Records provided START

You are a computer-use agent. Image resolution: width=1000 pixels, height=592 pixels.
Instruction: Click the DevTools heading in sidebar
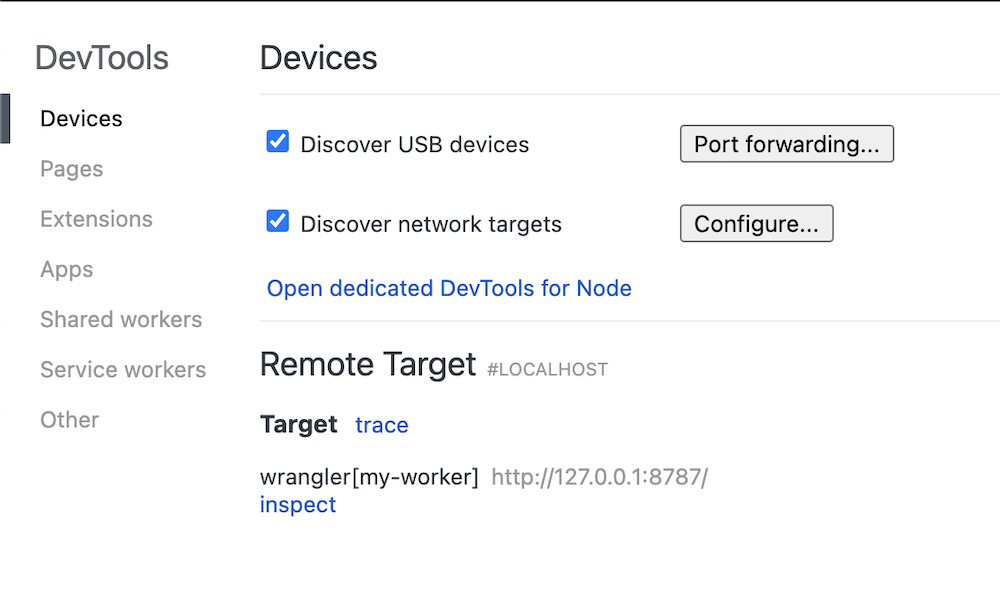(x=101, y=58)
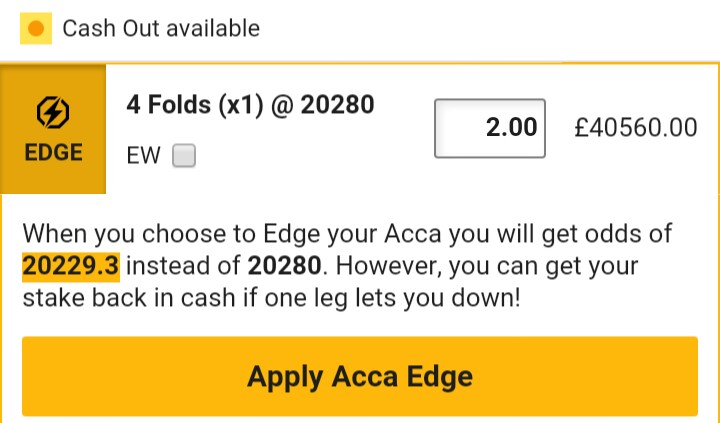
Task: Click the 'instead of' text between the odds
Action: coord(184,266)

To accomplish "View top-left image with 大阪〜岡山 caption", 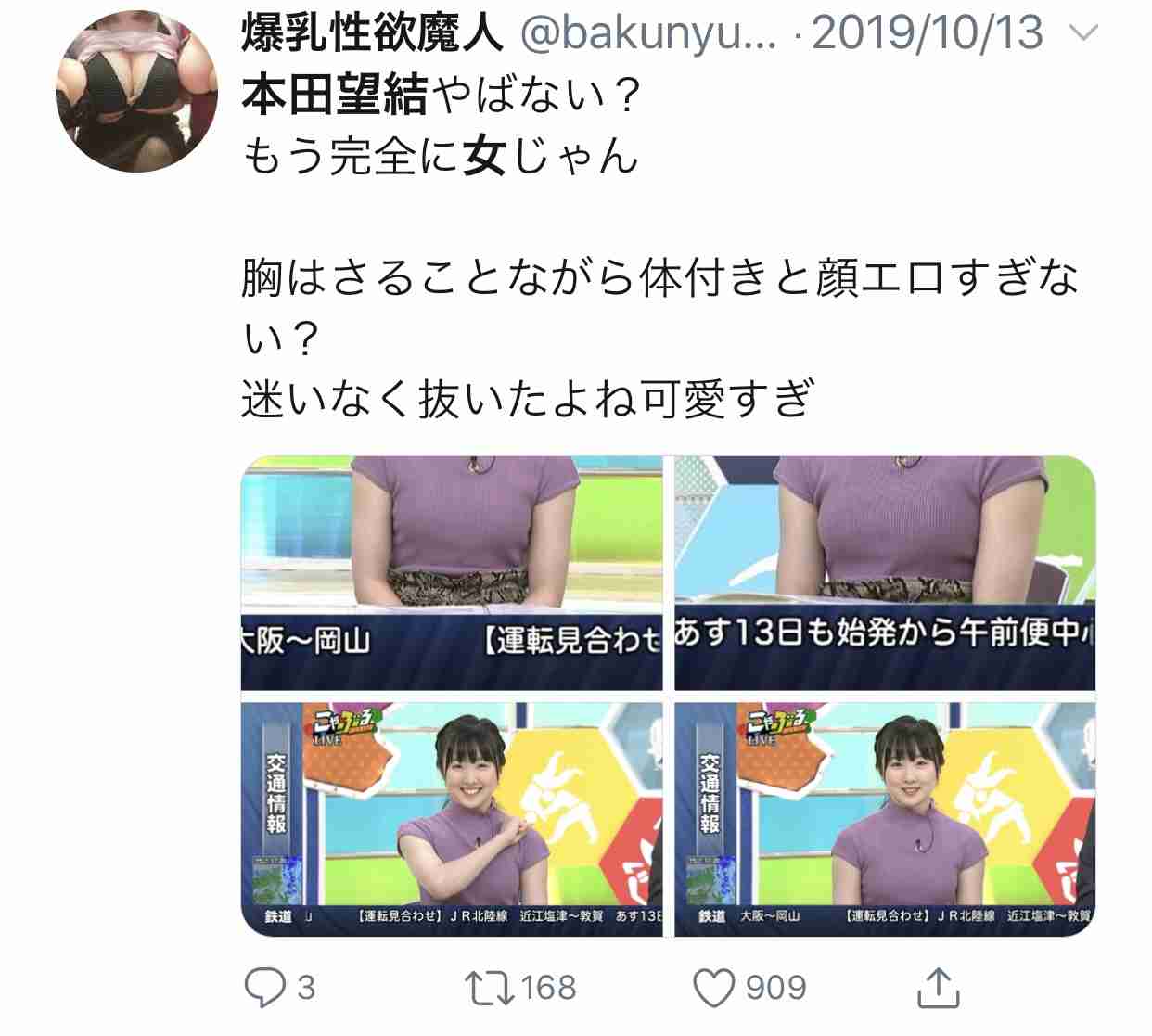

Records provided END

● **What to do**: Leave out every picture and copy the rest of the records exactly.

● **Solution for this problem**:
You are a computer-use agent. Image resolution: width=1000 pixels, height=592 pixels.
Instruction: Click the DevTools heading in sidebar
(x=101, y=58)
Task: Click the 'instead of' text between the odds
Action: coord(184,266)

To accomplish "View top-left image with 大阪〜岡山 caption", 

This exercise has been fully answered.